ByAnshel Pfeffer, In Jerusalem

Opinion

Netanyahu throws a tantrum over US ceasefire vote abstention and plays into the hands of Hamas

The prime minister may have manufactured a crisis between Israel and the US

March 26, 2024 18:33
Gideon Sa'ar_GettyImages-1231755839
Former Likud minister and head of the New Hope party Gideon Sa'ar (Photo by GIL COHEN-MAGEN/AFP via Getty Images)
4 min read

As soon as the Biden administration informed Benjamin Netanyahu that it wouldn’t be vetoing Monday’s United Nations Security Council resolution, he had three options.

One would have been simply to ignore it. The Americans had ensured that it would be a non-binding resolution with no sanctions or other forms of enforcement. A diplomatic blow, but not a fatal one.

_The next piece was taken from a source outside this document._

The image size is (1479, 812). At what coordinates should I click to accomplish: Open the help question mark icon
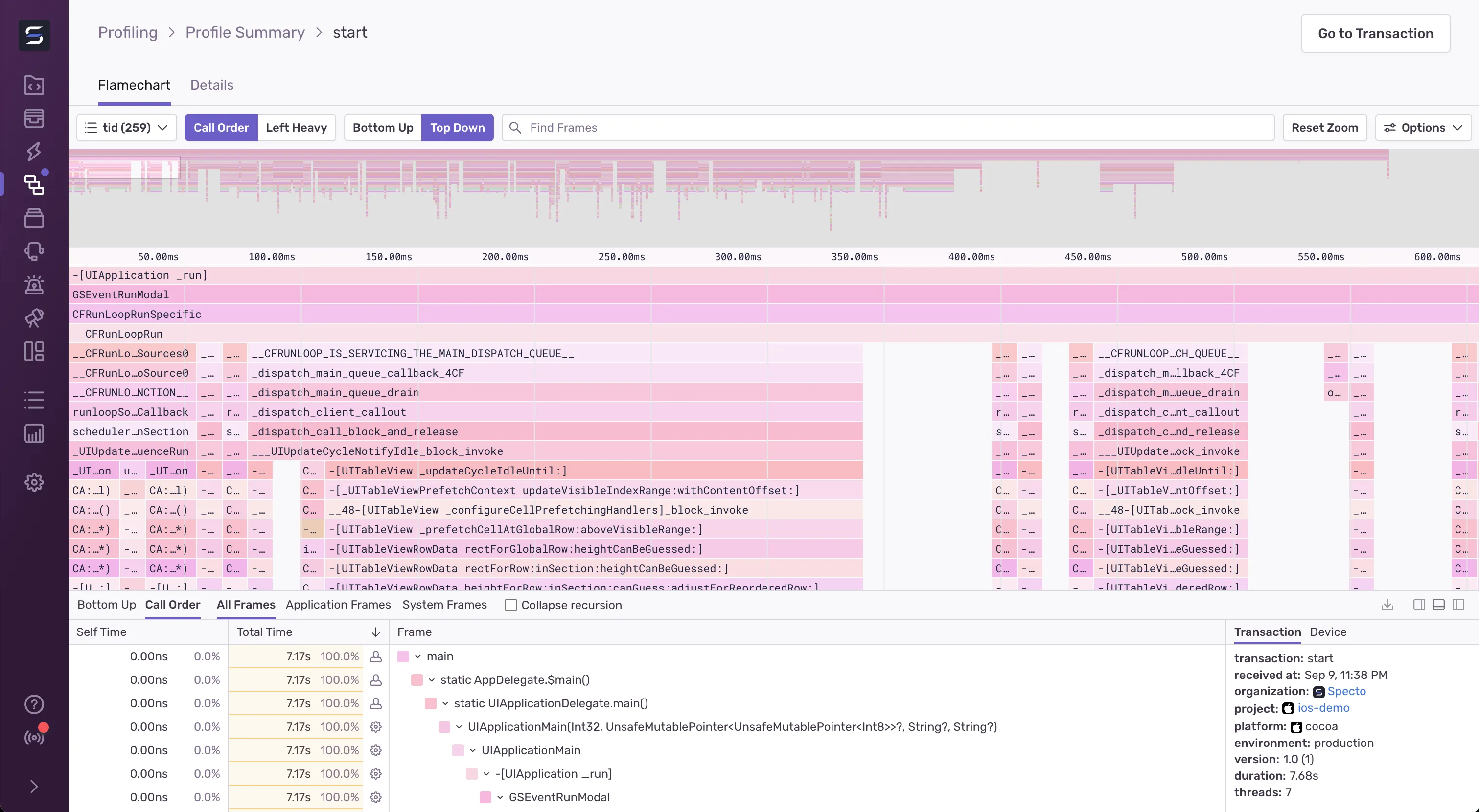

Another alternative would have been to embrace the resolution, which only specified a ceasefire during the month of Ramadan, which is over in two weeks anyway, and also called for the release of hostages. Netanyahu could have said that Israel is prepared for an immediate ceasefire — as it is, the war in Gaza is right now at its lowest level since it began — and will lay down its arms for two weeks in anticipation of the hostages’ release.

Instead, he chose the third option — to throw a tantrum and blame the Biden administration, which abstained on the resolution for changing its policy and harming Israel’s war effort and the hostages by not insisting that the ceasefire and the hostages’ release be implicitly connected in the resolution.